▸ **Activity**
The listing is to be duplicated in full, exactly as written.

▸ **Recorded data**
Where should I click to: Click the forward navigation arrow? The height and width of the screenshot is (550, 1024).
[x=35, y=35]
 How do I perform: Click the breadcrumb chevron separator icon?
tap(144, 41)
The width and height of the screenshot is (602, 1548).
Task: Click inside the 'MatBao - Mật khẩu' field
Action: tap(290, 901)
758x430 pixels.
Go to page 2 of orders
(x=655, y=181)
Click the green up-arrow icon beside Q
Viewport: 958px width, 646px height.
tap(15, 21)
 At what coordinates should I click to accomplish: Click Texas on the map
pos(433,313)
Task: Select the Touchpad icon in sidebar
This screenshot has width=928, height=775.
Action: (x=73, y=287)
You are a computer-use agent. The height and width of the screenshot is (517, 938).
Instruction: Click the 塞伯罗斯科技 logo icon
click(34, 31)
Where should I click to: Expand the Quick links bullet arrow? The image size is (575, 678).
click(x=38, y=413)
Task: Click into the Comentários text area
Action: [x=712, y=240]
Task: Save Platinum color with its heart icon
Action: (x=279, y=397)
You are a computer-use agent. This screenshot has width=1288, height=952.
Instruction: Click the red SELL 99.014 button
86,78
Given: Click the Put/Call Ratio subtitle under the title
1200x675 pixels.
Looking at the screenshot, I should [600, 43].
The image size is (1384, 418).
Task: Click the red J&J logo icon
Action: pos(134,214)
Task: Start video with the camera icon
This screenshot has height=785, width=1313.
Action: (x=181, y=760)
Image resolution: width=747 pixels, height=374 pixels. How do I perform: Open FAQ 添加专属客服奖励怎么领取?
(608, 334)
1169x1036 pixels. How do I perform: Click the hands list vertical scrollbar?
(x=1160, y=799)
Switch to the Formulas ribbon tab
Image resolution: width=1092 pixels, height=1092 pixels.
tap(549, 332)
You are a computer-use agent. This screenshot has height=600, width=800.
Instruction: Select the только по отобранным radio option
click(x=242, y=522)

▸ **Result for this exercise**
Where should I click to: Click the forward navigation arrow? The height and width of the screenshot is (550, 1024).
[x=35, y=35]
 How do I perform: Click the breadcrumb chevron separator icon?
tap(144, 41)
The width and height of the screenshot is (602, 1548).
Task: Click inside the 'MatBao - Mật khẩu' field
Action: tap(290, 901)
758x430 pixels.
Go to page 2 of orders
(x=655, y=181)
Click the green up-arrow icon beside Q
Viewport: 958px width, 646px height.
tap(15, 21)
 At what coordinates should I click to accomplish: Click Texas on the map
pos(433,313)
Task: Select the Touchpad icon in sidebar
This screenshot has width=928, height=775.
Action: (x=73, y=287)
You are a computer-use agent. The height and width of the screenshot is (517, 938).
Instruction: Click the 塞伯罗斯科技 logo icon
click(34, 31)
Where should I click to: Expand the Quick links bullet arrow? The image size is (575, 678).
click(x=38, y=413)
Task: Click into the Comentários text area
Action: [x=712, y=240]
Task: Save Platinum color with its heart icon
Action: (x=279, y=397)
You are a computer-use agent. This screenshot has width=1288, height=952.
Instruction: Click the red SELL 99.014 button
86,78
Given: Click the Put/Call Ratio subtitle under the title
1200x675 pixels.
Looking at the screenshot, I should [600, 43].
The image size is (1384, 418).
Task: Click the red J&J logo icon
Action: pos(134,214)
Task: Start video with the camera icon
This screenshot has height=785, width=1313.
Action: (x=181, y=760)
Image resolution: width=747 pixels, height=374 pixels. How do I perform: Open FAQ 添加专属客服奖励怎么领取?
(608, 334)
1169x1036 pixels. How do I perform: Click the hands list vertical scrollbar?
(x=1160, y=799)
Switch to the Formulas ribbon tab
Image resolution: width=1092 pixels, height=1092 pixels.
tap(549, 332)
You are a computer-use agent. This screenshot has height=600, width=800.
Instruction: Select the только по отобранным radio option
click(x=242, y=522)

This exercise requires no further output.